Jocko was/is insistent that Spdif coax cables need to be specific length for clean transfer of Spdif data.
I forget the details but IIRC it is all to do with cable Vp and avoiding reflections coinciding with transmissions.
Dan.
Okay. But, that would appear to only apply when there are significant reflections. If the cable is properly terminated at the receiving end, there shouldn't be significant reflections. Is there some reason we should expect the termination quality to be poor? Or, is there something else I'm missing?
Mark, I'm not sure about the digital thing. This was some time ago, and I've been using 6ft cables since. I've seen mentions of jitter in association of SPDIF cables under 1.5m, where reflections are additive, and on longer cables not. But I don't specifically recall that being the original reason.
My example with the Ncores is just that sometimes short's innate qualities are not best, as sometimes a little R/L stops resonations/oscillations. In the case of tweeters and active crossovers there might be some protection depending the amp. But really unless you got finicky gear the sound difference in cable lengths with a few feet, ten foot? Uhuh...
My example with the Ncores is just that sometimes short's innate qualities are not best, as sometimes a little R/L stops resonations/oscillations. In the case of tweeters and active crossovers there might be some protection depending the amp. But really unless you got finicky gear the sound difference in cable lengths with a few feet, ten foot? Uhuh...
I can't come this exact second but if you reply to my email, then it certainly could happen. It would be nice to bring some toys to play with... do you have other speakers than just M2's? I know you don't have a TT anymore....
RCA is 'standard' connector for Spdif and is undefined impedence, plugs and sockets both.

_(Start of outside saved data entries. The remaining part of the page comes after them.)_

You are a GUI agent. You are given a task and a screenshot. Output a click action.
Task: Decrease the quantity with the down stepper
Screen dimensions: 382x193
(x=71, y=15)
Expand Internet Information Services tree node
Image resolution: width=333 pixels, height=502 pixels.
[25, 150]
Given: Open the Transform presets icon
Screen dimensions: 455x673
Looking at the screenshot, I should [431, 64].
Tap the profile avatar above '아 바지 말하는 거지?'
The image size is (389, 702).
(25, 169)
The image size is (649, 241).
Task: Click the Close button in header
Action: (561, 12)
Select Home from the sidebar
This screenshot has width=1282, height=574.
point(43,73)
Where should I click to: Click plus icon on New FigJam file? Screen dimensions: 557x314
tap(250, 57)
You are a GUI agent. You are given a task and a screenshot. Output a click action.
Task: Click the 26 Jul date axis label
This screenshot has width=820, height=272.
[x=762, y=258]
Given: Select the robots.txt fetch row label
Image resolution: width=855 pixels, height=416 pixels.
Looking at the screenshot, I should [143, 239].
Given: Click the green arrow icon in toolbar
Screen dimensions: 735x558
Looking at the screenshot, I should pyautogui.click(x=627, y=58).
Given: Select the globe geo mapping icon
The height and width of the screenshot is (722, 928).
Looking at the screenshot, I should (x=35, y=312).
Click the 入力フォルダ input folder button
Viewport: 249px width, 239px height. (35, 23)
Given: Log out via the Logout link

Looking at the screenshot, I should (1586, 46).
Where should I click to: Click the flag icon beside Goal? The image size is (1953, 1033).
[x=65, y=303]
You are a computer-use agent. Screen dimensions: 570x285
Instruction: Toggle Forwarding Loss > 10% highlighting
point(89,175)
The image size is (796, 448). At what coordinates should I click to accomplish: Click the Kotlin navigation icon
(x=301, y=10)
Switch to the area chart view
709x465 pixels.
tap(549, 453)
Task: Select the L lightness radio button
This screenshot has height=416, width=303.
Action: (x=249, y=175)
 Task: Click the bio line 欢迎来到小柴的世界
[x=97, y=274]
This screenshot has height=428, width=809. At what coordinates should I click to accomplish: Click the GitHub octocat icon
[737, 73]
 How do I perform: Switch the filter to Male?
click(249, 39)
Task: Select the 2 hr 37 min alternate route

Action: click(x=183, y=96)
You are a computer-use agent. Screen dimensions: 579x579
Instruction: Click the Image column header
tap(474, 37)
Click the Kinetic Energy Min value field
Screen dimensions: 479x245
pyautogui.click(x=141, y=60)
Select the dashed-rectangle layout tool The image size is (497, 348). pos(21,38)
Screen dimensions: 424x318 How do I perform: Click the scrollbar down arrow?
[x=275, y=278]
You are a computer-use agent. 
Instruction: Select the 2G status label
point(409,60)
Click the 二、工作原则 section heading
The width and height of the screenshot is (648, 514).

Canare does make a '75 ohm' RCA plug but I am not aware of matching sockets.
Dan.
Jocko is a smart guy, and his advice on SPDIF was technically sound, but jitter and SPDIF issues are way overblown with the latest generation of SPDIF receivers like the WM8804/5 and especially ASRCs. Now I would just use optical/Toslink for isolation and run it through an ASRC if I had to use SPDIF. I am sure he is rolling his eyes at this post if he still reads this thread, but I just don't think it's an audible issue. It might have been a more easily measured problem back in the days of the crap Yamaha, Philips, Cirrus, etc. receivers when you were clocking something more sensitive to jitter as well.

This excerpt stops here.